Ma mère, ma haine, mon amour (Clémentine Autain) (21/03/2019)
par Jean-Michel Olivier
La haine est mauvaise conseillère : elle aveugle et rend sourd à la recherche de la vérité, ou, tout au moins, d'une vérité qui éclairerait ou bouleverserait l'écriture. C'est ce que que l'on se dit en lisant les premières pages du récit autobiographique de Clémentine Autain, Dites-lui que je l'aime*. On se dit également qu'il s'agit d'un nouveau règlement de comptes (un genre en vogue ces temps-ci) entre une mère disparue et sa fille pleine d'amertume et de ressentiment.
Il faut dire que la fille en question n'est pas n'importe qui, puisqu'il s'agit de Clémentine Autain, militante féministe, politicienne engagée aux côtés de Jean-Luc Mélenchon, qui s'est illustrée aussi par quelques déclarations tapageuses et clivantes sur les attentats terroristes en France. Dans son livre, Clémentine Autain montre un autre visage, plus authentique, plus touchant aussi (elle à qui l'on reproche d'être toujours glaçante!) : celui d'une fille abandonnée par une mère artiste qui préférait sa carrière professionnelle à sa vie familiale…
Comme on sait, Clémentine Autain est la fille du chanteur Yvan Dautain (à droite sur la photo) et de la comédienne Dominique Laffin, morte à 33 ans, dans des circonstances étranges (on la retrouva inanimée dans son bain : suicide ? crise cardiaque ?). Son père l'a recueillie, enfant, alors que sa mère, étoile filante du cinéma français, enchaînait les rôles et négligeait sa fille au point d'oublier d'aller la chercher à l'école. Cette hérédité lourde à porter, on la sent à chaque page de Dites-lui que je l'aime qui, de règlement de compte familial, se transforme, au fil du récit, en déclaration d'amour.
Car le livre, bien vite, prend la forme d'une manière d'exorcisme : comme si l'auteur devait tuer sa mère encore une fois avant de pouvoir lui parler, et comprendre qui elle fut (Clémentine avait douze ans quand sa mère est morte). Cette enfance chahutée par de nombreux déménagements, les innombrables amants de sa mère, son image idéale auprès des réalisateurs de cinéma (Claude Miller, Jacques Doillon, entre autres) et son incapacité à occuper sa place dans la « vraie vie »: tout cela crée un mur, infranchissable, entre la mère et la fille.

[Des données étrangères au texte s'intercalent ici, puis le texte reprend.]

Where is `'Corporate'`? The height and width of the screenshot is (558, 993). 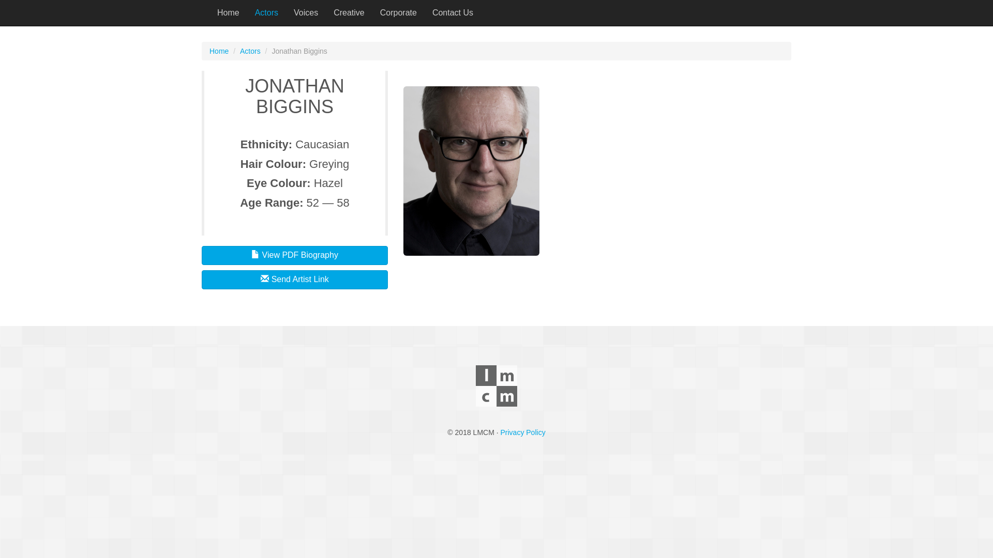 'Corporate' is located at coordinates (398, 12). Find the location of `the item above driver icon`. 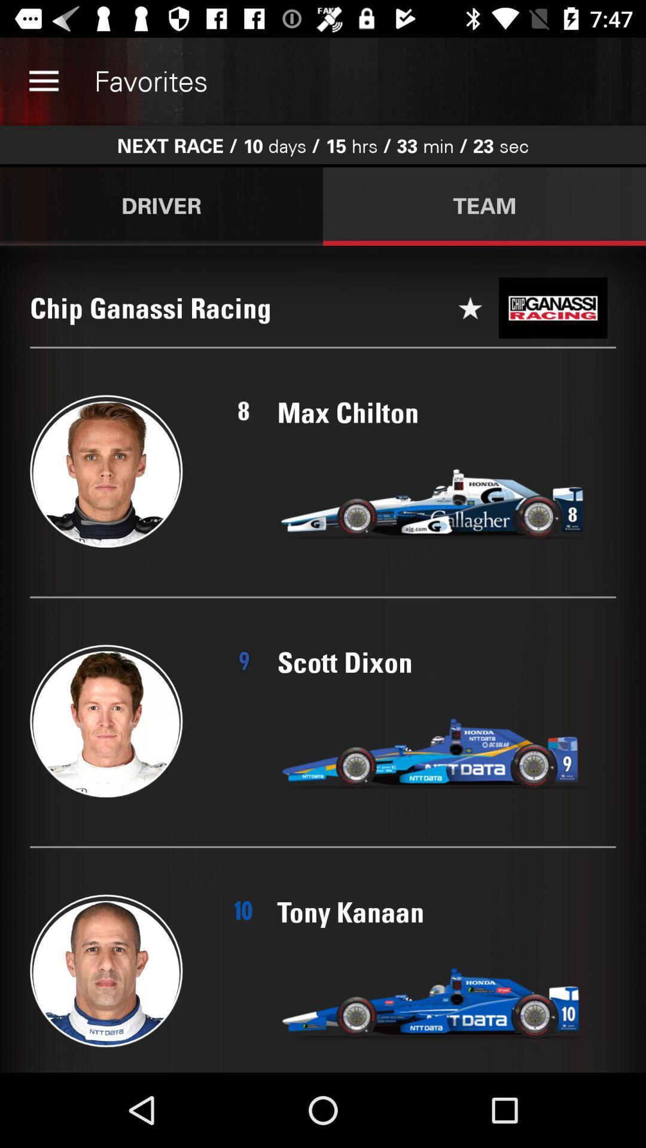

the item above driver icon is located at coordinates (43, 81).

Il faut du temps, et beaucoup de mots pour l'escalader — ou peut-être seulement le contourner (l'enfance est le plus grand malentendu).

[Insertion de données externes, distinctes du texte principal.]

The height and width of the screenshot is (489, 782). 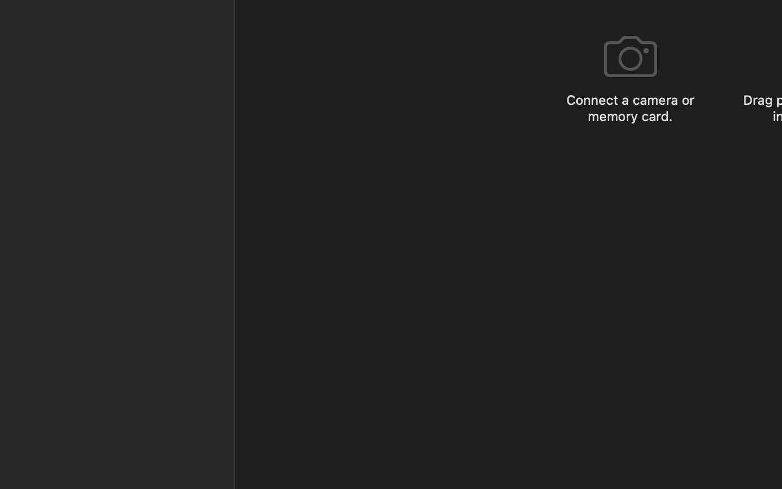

Dominique Laffin était une comédienne qui a fasciné les réalisateurs français : elle avait cette lumière, cette fraîcheur, cette ingénuité que le cinéma recherche. Pendant dix ans, elle a enchaîné les premiers rôles, elle qui n'avait jamais fait d'école de théâtre (elle était baby-sitter chez Miou-Miou et Julien Clerc). Puis, les contrats sont devenus plus rares, elle a commencé à frôler les ténèbres (comme disait Duras, l'alcool a joué dans sa vie le rôle de Dieu) et entamé une descente aux enfers que personne n'a pu arrêter…
Tout cela, Clémentine Autain résiste à le savoir. La première partie de son livre insiste plutôt sur les raisons qu'elle a de détester sa mère — et ses raisons sont nombreuses. Puis, les résistances tombent. Elle commence son enquête sur cette femme, sa mère, cette inconnue. Elle va interroger les hommes qui l'ont aimée. Elle découvre alors une autre femme que celle qu'elle croyait connaître. Une femme rayonnante. Une femme qui pleure aussi. Une féministe engagée qui participe, avec Delphine Seyrig et d'autres comédiennes, à plusieurs manifestations. En même temps que sa plume s'adoucit, elle trace peu à peu le portrait d'une mère qu'elle peut aimer. Qu'elle peut s'autoriser à aimer.
C'est la leçon de ce petit livre dense et attachant : la haine est un bouclier qui ne protège jamais de l'amour.
* Clémentine Autain, Dites-lui que je l'aime, Grasset, 2019.